Home Again
All is well, but there’s a notable absence: bats. Bats were always part of nightfall years ago, swooping and diving, as agile as any hungry fish after a drifting fly. Sometimes bats would come into places you didn’t want them: I remember one night, when I was about 8 years old, a bat was found its way into our attic. My brother and sister went up, armed with pillowcases, and a game to snag and release the bat ensued. No doubt the poor thing was scared out of its skin, but in time, freedom.
Bats are in a nosedive decline in North America and are disappearing at an alarming rate worldwide. Why do we even care? Well, for openers, life is good. Each time we lose another species, there’s a hole in the ecosystem. But really, what do bats do that really matters? A computer search gives fascinating bat facts such as: there are 1100 species of bats. These critters are the only flying mammal. Bats are pollinators and seed dispersers. From the saliva of vampire bats comes an anticoagulant that’s used to treat stroke victims.
The people of Salisbury got together recently to discuss improving bat habitat with the hope that the white nose disease can be eradicated.

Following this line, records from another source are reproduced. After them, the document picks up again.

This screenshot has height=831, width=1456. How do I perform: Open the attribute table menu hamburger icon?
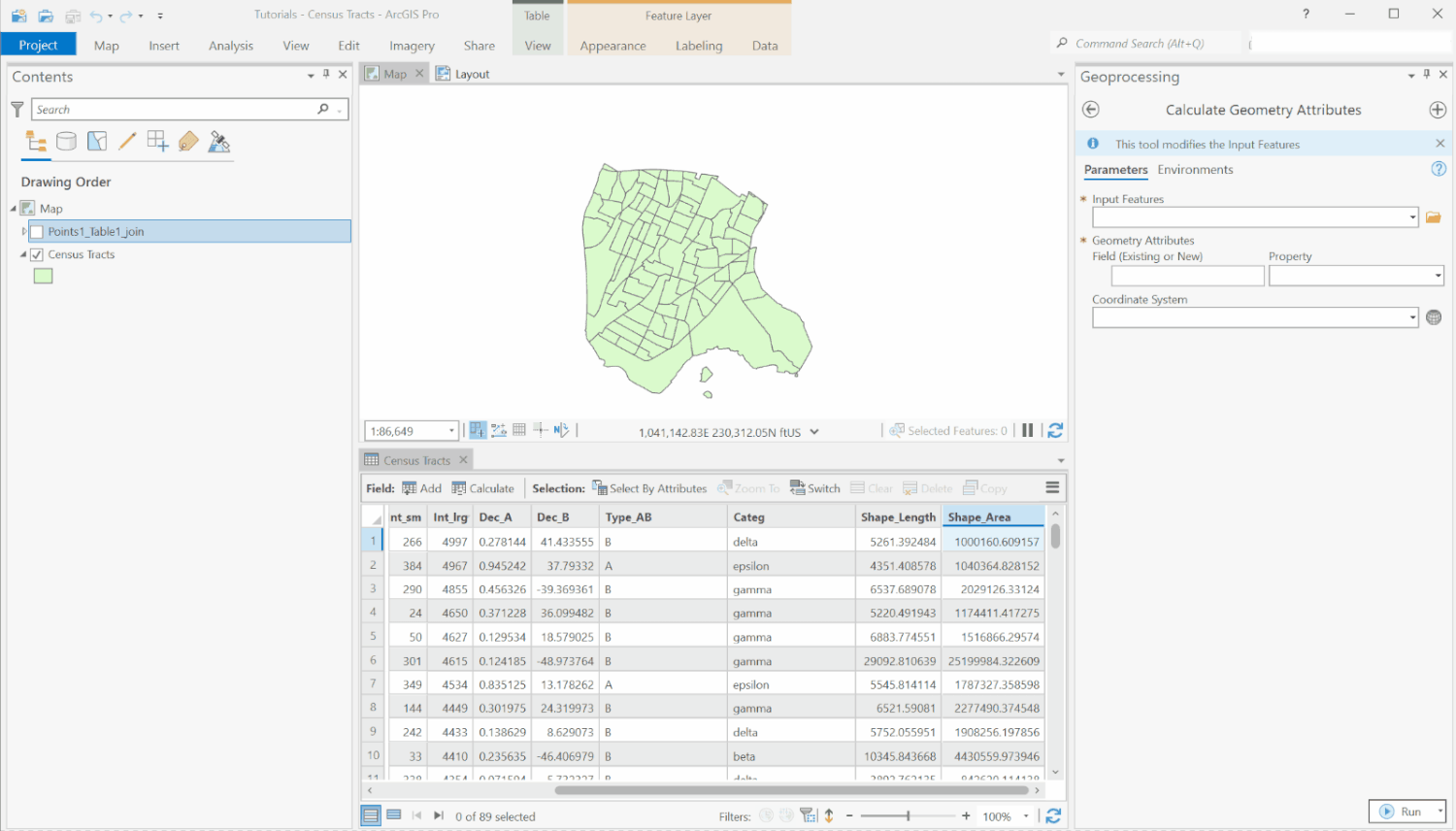1052,487
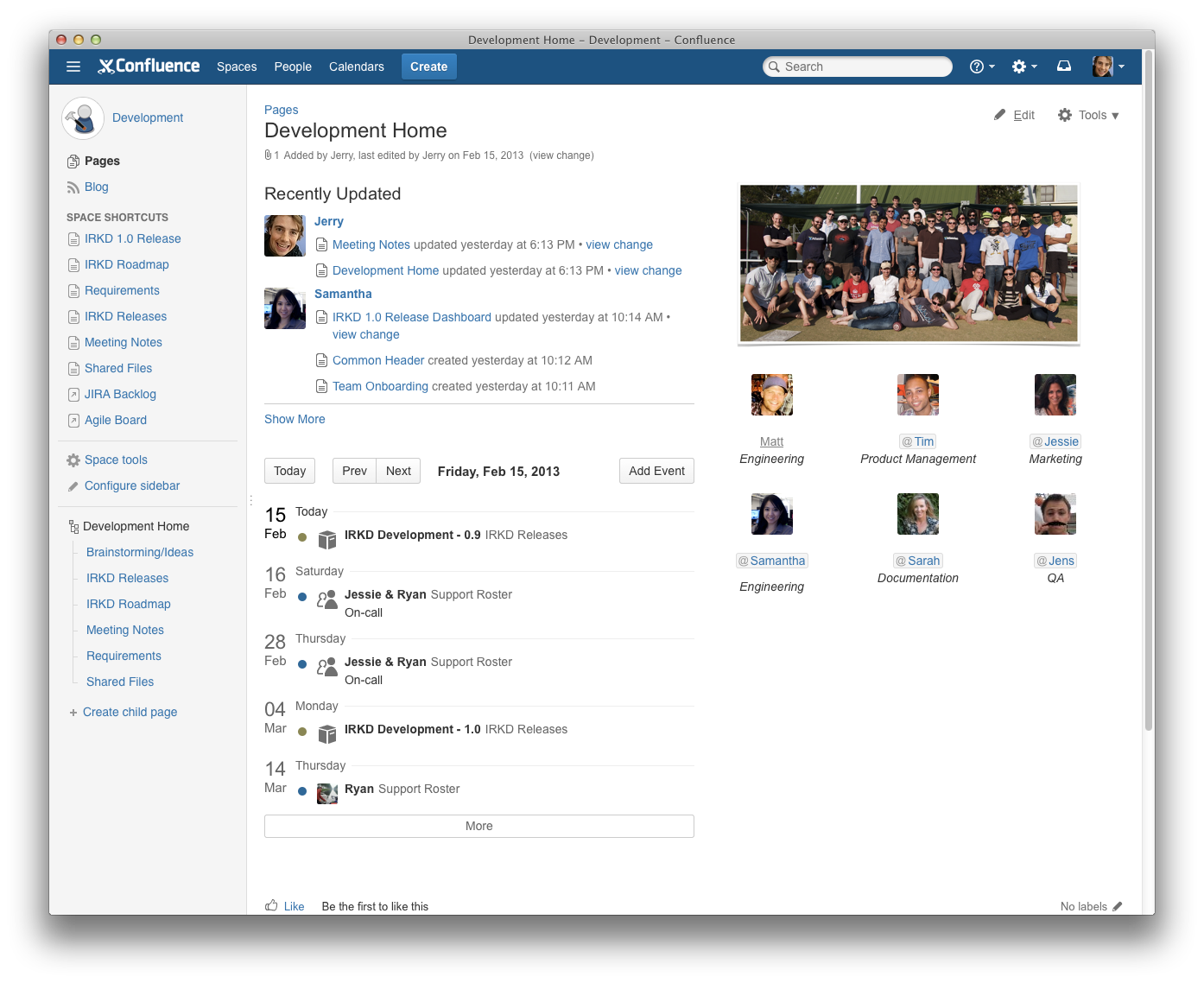Open the sidebar hamburger menu
This screenshot has height=983, width=1204.
pyautogui.click(x=73, y=67)
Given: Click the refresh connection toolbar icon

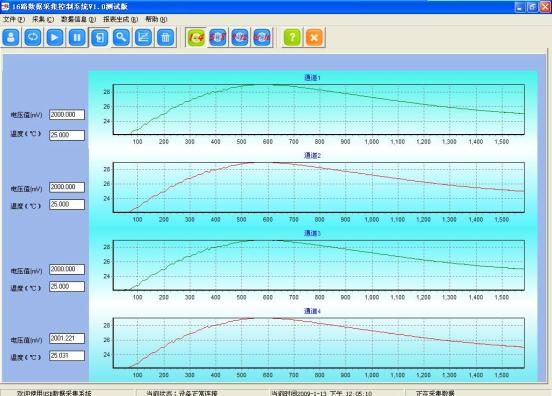Looking at the screenshot, I should (x=33, y=37).
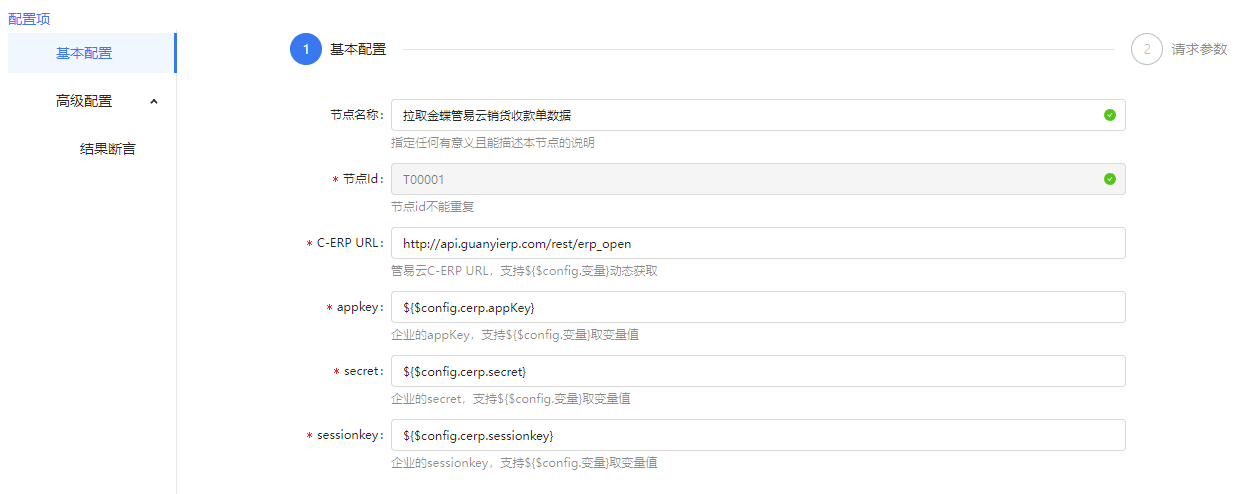Click the 节点id不能重复 hint text
Image resolution: width=1248 pixels, height=494 pixels.
(x=432, y=207)
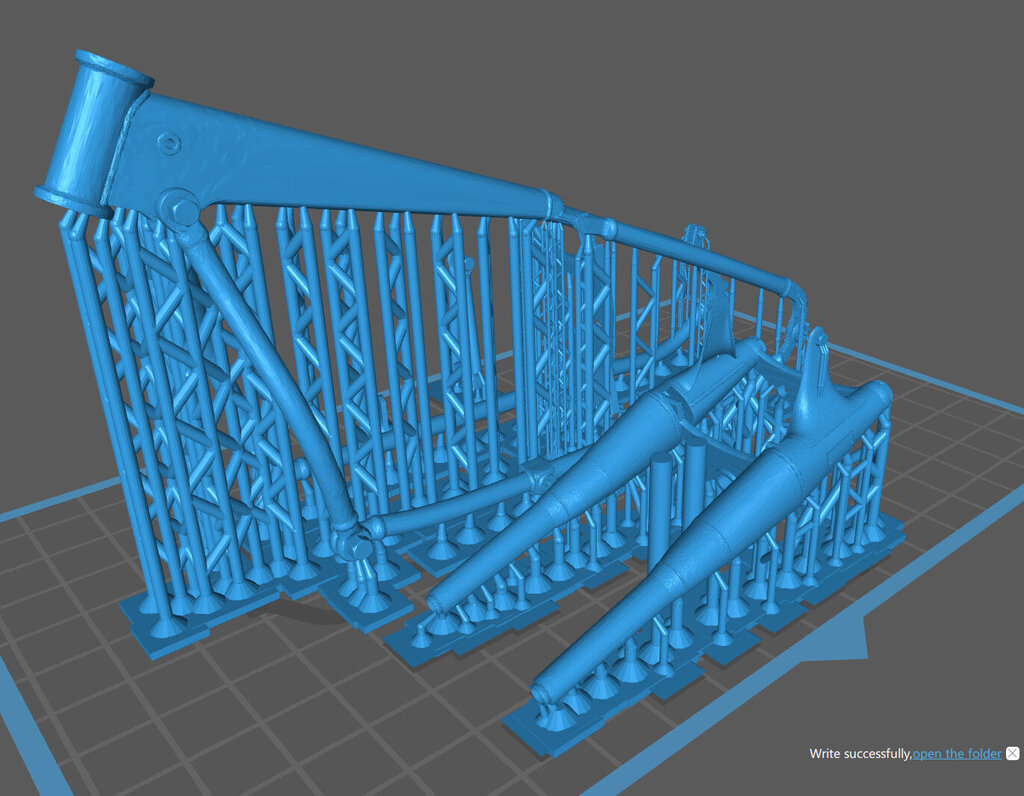Click the 'open the folder' link
Screen dimensions: 1024x796
[x=956, y=754]
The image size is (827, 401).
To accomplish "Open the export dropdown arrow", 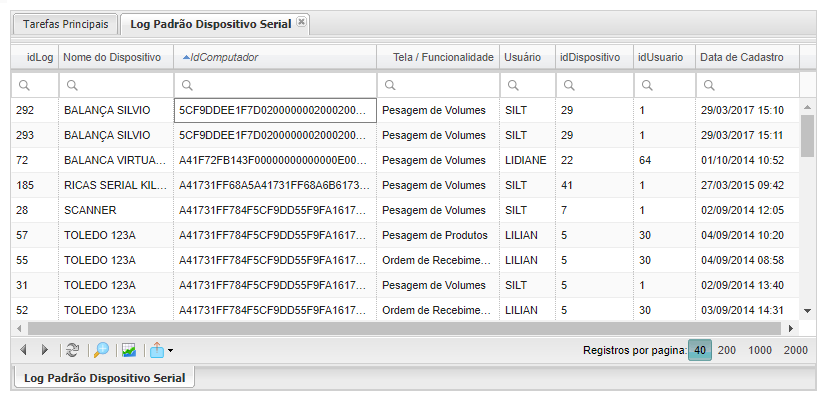I will point(171,350).
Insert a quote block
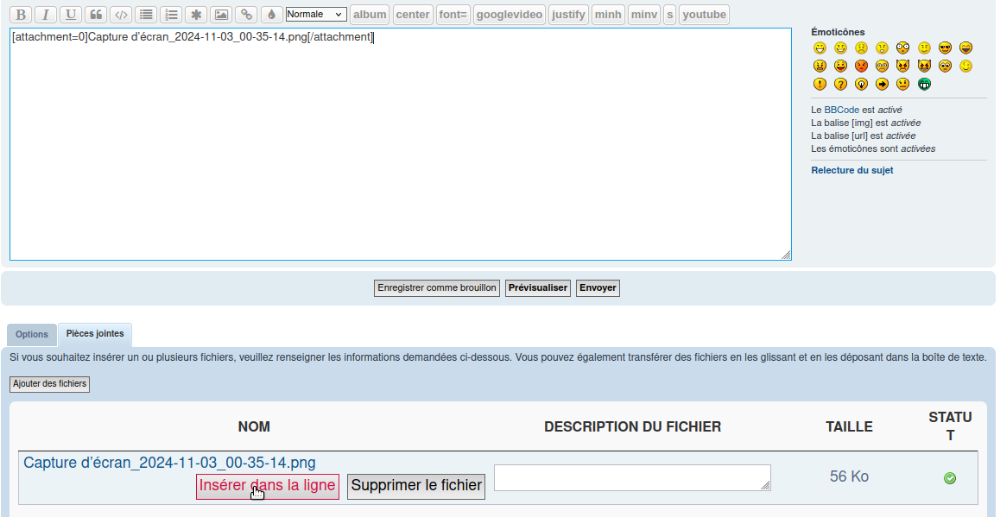1000x517 pixels. pyautogui.click(x=96, y=15)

Bats are wonderful bug zappers. Bats are nocturnal, and a single bat eats many thousands of insects each night. Bats are valued by farmers around the world for their pest control ability. Chiroptera are diverse: one species has a 6 foot wingspan. Another weighs less than a dime. Bat babies are called pups, and a female bat gives birth to only one a year, one further step down to the road to extinction.
There are 9 species of bats in Vermont. The most common are the Little Brown Bat and the Big Brown Bat. Bats are furry. They have poor vision (“blind as a bat”). But they don’t bump into things because they have a form of sonar, or echolocation. Bats hang upside down at rest.
Bats are in literature and in myth. Stellaluna, a delightful children’s story by Janell Cannon, is in many elementary school classrooms. Most famous, of course, is Dracula, where vampires transform into bats. “Batman” gives bats a good name.
So what’s going on? Some bats are solitary, and some are social and live by the millions in caves during hibernation. Many are starving to death, as caves that are now too warm speed up the mammals’ metabolism and burn up their winter reserves too soon. In Vermont and in a few other states, a fungal plague known as White Nose Syndrome is devastating the population. At least four species of bats are threatened with extinction in the very near future.
Surely habitat disturbance is an issue, with road construction, logging, fire lines and general degradation of the bats’ environment a possible cause. Toxic chemicals and air quality may be part of the problem.
Some controversy exists over whether the U.S. Fish and Wildlife Service, entrusted with the enforcement of the Endangered Species Act, has been aggressive enough in addressing this looming issue. Die-offs from this fungus have been killing large numbers of bats since 2007, with between 50-75% of certain bat populations already dead from White Nose Syndrome. Some research grants are now in place, charged with seeking answers to identify the cause, and subsequent resolution of the problem.
Please hurry. Life is good. I miss bats.